NOW. Before you all get uppity and do a "little more research" and point out some obscure comparison, definition or crayon drawing of a veranda, patio, deck, porch or sun-room that looks remarkably like a "lanai" I will stop you and point out that I don't care. Remember when I made reference to the level of my "cocked-edness"? Well, the fact that I was "cocked" to any degree should be an indication that I am a a guy and as such, I prefer to believe only what my small brain can discern from one Google search. Let's not confuse the argument with more "facts."

Well, I feel much better. I can feel the endorphins rushing through my veins. The overcast skies seem brighter, the death-metal I am listening to sounds happier, the obnoxious holiday theme sweaters surrounding me are not quite as glittery and the "mom-jeans" I see around me are more "flattering", dare I say - sexy.

And with that it appears I have rediscovered my voice. I did have something to say. And I don't doubt that this post has inspired all of you to say something as well. (Something like, "You, sir, are a complete moron!")


NJ said...
This comment has been removed by the author.
NJ said...

I think you may have found your voice...or at least some humor.

You know, you should take your self diagnosis to a shrink and get the royalties for it.
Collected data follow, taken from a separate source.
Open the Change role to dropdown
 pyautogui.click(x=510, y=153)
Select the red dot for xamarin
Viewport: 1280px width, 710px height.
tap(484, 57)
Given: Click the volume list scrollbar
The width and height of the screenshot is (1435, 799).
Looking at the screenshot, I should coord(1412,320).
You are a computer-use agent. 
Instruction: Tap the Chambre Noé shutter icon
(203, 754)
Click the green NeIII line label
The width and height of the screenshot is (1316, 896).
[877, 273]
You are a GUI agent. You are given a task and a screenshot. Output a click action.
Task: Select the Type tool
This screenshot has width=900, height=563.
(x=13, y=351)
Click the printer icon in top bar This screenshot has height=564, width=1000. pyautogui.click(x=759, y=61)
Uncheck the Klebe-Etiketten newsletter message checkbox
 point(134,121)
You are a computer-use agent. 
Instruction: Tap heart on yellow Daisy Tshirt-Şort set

So, if I create an "outdoor space" (as coined by HGTV) and only get to spend 1/3 of the year out there because of these horrific Minnesota winters, can I still call it a "lanai" like all the cool kids?

t-odd said...

NJ - with that question you are dead to me.

circuslunch said...


Ok, funny MORON!

D said...

The problem with your blogging is the same as the rest of us... you're on facebook.

Charisa said...

Haaaaaha! First off - I have a very funny explosive diahrea story for you (not mine) from kona. And I put my FB "lanai" picture up there just for you!

t-odd said...

Charisa - I love a good explosive diarrhea story. I mean, who in their right mind doesn't! Other than that you are a mean and hurtful person. Drop "lanai" on your peeps back in SoCal and see how they react. Pretentious island tourist!

Court said...

The part I'm worried about the most is when you said the mom-jeans are sexy. Now I need to go find the SNL mom jeans commercial...

Teresa said...

Thanks for doing the research and clarifying for all of us...saved us a ton of time :)


Question Authority. said...

You seem to be the kind of guy (like my friend, A.) who needs to do some back-to-back marathons. Silicon Valley is this Sunday. Probably some others closer to you. You seem like you should be running 20 miles every weekend. If you decide to do this, PLEASE call me and my dog will go with you. Talk about depression from taper. She hates me.